Two penny-per-ounce taxes on sugary drinks would match Boulder, Colo., for the steepest such taxes in the nation. But, on top of that, Chicago residents also pay the highest sales taxes of any major city in the nation at 10.25 percent. Additionally, Chicago imposes a 3 percent tax on all non-alcoholic beverages. Taken together, soda prices in Chicago could nearly double.
For example, a 24-pack of Coke at a base price of about $8 would be $14.82 after taxes. A 12-pack at a base price of $4 would be $7.41 after taxes.
And Chicago’s poorest residents would feel the effects the most. According to Gallup, 45 percent of people with incomes less than $30,000 drink regular soda, while one-third of those with incomes from $30,000-$74,999 drink regular soda, and just one-fifth of those with incomes above $75,000 drink regular soda.

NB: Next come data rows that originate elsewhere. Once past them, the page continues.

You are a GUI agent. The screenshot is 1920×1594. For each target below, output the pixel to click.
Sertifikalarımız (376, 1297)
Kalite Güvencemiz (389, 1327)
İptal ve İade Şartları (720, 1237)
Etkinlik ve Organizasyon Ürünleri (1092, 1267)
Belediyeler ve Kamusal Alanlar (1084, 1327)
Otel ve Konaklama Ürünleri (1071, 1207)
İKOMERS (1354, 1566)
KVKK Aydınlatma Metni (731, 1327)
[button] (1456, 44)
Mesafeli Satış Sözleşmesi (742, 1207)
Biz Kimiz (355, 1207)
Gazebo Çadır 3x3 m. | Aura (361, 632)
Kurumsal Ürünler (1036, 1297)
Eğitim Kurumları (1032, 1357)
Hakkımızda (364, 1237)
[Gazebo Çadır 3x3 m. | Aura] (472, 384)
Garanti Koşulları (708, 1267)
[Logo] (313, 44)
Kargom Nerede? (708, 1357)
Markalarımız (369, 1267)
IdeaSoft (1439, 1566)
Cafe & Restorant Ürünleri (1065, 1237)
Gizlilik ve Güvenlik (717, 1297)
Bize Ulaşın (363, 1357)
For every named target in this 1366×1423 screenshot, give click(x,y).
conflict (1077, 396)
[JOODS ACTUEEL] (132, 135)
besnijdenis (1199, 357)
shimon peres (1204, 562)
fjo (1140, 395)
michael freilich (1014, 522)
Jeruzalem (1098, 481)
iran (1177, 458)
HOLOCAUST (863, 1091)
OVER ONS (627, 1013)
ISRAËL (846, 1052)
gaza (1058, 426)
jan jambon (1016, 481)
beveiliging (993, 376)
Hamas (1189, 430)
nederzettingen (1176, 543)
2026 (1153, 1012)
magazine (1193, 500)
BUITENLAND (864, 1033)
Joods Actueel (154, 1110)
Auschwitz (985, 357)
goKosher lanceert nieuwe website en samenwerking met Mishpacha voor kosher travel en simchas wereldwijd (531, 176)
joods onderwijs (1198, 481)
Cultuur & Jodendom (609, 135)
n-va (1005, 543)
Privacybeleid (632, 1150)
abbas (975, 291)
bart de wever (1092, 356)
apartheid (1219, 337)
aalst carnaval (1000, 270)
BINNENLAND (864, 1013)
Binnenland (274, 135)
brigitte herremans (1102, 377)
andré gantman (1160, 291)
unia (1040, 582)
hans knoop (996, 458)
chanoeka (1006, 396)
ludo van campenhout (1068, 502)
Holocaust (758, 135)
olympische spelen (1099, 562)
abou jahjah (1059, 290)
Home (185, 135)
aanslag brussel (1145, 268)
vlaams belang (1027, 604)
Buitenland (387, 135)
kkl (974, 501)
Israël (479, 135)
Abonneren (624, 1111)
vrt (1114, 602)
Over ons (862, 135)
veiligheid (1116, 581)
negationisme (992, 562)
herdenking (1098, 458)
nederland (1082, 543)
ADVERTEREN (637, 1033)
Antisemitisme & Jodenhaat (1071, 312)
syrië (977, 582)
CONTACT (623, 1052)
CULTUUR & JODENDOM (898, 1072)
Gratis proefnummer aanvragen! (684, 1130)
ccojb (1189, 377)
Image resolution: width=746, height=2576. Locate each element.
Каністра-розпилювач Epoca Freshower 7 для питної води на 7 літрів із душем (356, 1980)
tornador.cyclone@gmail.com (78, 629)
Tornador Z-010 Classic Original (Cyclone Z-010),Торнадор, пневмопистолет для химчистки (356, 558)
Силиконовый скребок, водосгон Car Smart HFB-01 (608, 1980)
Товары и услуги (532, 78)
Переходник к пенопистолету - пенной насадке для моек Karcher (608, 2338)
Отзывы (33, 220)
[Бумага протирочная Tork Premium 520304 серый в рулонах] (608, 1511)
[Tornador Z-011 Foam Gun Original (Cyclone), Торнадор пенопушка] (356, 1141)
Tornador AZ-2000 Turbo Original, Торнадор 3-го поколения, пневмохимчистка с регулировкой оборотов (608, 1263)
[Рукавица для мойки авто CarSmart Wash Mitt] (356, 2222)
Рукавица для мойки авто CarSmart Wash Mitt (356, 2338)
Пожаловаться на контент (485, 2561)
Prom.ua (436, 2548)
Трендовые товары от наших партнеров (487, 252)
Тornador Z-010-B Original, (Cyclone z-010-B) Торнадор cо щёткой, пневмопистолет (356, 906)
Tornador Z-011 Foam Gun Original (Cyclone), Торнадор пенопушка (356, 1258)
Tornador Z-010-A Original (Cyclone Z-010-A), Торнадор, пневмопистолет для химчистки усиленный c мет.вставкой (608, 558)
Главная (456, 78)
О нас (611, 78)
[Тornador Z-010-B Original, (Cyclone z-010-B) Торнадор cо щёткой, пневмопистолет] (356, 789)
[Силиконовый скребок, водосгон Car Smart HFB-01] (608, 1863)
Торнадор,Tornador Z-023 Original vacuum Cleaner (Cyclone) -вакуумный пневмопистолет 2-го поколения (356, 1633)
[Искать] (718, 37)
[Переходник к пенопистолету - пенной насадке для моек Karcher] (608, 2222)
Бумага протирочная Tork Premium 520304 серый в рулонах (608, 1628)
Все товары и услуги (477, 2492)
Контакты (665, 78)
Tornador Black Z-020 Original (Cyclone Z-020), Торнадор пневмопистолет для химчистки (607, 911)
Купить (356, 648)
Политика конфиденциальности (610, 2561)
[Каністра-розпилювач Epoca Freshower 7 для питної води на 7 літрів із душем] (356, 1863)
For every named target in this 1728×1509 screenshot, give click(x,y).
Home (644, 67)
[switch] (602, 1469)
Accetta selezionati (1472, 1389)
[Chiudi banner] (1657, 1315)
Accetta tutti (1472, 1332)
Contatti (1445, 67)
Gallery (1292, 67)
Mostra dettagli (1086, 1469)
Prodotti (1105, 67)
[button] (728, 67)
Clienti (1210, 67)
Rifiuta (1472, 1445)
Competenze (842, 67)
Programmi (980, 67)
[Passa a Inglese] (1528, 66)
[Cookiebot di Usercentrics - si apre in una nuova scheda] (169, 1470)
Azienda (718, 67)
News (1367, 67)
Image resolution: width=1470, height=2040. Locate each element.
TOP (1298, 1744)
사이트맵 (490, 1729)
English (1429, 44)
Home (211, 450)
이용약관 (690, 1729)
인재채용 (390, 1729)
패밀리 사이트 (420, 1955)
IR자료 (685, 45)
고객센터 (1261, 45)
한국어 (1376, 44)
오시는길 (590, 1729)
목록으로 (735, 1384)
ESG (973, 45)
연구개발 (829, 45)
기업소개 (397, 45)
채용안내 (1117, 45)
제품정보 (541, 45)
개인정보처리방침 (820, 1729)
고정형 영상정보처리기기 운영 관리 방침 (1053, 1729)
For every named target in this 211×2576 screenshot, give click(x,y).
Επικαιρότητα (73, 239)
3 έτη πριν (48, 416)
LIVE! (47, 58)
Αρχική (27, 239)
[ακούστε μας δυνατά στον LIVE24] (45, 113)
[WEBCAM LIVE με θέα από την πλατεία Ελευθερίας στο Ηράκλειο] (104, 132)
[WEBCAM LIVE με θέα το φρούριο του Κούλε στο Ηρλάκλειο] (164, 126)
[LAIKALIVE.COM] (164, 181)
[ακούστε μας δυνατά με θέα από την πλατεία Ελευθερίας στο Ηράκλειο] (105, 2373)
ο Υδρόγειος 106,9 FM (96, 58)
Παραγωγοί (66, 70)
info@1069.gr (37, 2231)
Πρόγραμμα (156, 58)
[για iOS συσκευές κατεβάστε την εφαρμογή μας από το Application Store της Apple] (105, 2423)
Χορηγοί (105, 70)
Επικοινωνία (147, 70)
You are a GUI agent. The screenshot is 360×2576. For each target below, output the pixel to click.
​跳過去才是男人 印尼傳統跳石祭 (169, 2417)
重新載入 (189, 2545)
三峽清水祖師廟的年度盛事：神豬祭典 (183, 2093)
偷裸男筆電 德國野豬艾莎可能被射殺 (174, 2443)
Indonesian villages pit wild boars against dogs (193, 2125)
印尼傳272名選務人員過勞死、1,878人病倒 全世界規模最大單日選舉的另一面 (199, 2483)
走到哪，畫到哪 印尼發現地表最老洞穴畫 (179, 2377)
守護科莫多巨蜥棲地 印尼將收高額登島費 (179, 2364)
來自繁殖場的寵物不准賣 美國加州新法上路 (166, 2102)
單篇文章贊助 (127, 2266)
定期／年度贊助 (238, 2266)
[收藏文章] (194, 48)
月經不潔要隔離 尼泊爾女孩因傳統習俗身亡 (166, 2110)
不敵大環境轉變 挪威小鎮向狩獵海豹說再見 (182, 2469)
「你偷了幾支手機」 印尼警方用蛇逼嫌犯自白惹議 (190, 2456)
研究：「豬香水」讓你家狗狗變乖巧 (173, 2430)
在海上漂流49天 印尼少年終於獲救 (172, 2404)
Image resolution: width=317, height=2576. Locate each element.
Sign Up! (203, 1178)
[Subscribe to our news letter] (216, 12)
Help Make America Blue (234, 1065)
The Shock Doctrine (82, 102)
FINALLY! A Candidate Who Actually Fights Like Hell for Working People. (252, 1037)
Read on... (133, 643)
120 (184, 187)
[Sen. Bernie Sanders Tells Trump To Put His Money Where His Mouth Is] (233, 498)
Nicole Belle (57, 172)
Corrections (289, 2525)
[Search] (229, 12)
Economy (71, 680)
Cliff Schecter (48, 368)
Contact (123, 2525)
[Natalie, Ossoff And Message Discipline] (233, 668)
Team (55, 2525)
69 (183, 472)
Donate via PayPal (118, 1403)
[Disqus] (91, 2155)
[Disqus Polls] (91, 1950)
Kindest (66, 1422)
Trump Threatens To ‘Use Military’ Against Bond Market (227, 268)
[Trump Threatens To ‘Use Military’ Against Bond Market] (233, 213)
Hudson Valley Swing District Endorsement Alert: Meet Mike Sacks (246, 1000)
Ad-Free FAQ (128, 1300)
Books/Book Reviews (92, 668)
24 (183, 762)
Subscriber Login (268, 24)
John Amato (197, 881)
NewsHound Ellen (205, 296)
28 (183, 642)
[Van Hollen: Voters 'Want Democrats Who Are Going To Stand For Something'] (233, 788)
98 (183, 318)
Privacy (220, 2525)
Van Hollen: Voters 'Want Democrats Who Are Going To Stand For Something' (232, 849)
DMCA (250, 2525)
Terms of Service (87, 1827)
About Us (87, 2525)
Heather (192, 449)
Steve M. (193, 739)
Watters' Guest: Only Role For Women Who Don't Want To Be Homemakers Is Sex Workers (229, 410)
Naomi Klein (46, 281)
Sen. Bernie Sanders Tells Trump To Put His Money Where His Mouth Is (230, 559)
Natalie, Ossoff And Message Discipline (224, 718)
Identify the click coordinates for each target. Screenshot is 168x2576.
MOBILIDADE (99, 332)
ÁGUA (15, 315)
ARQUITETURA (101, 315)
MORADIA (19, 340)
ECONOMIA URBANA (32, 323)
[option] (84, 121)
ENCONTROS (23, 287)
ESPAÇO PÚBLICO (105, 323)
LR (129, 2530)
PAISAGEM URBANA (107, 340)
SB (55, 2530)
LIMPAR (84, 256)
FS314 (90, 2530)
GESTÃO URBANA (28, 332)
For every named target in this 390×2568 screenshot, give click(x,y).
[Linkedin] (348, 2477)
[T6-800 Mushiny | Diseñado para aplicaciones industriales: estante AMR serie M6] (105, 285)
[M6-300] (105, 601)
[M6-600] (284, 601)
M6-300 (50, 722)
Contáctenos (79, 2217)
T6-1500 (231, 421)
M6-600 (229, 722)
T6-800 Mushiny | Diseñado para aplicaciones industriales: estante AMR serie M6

Much like the regressive soda and sales taxes politicians have imposed in Chicago and Cook County, Springfield politicians are placing the heaviest burden on poor and middle-income Illinoisans as a “solution” to fiscal woes. These are the groups hurt most by Illinois’ dismal post-recession income recovery – the worst in the Midwest – and shouldn’t be asked to bail out politicians’ decadeslong reckless spending and financial mismanagement.
In addition to the sugary drink tax and personal and corporate income tax hikes, SB 9 does little to nothing for structural reforms the state needs. The plan wouldn’t fix the state’s broken workers’ compensation system; includes a watered-down, two-year property tax freeze; and fails to modernize Illinois’ broken defined-benefit pension system.
Illinois needs real reforms, such as 401(k)-style retirement plans, comprehensive property tax reform and a complete overhaul of its workers’ compensation system. Overburdening struggling Illinoisans with more taxes is not an acceptable substitute.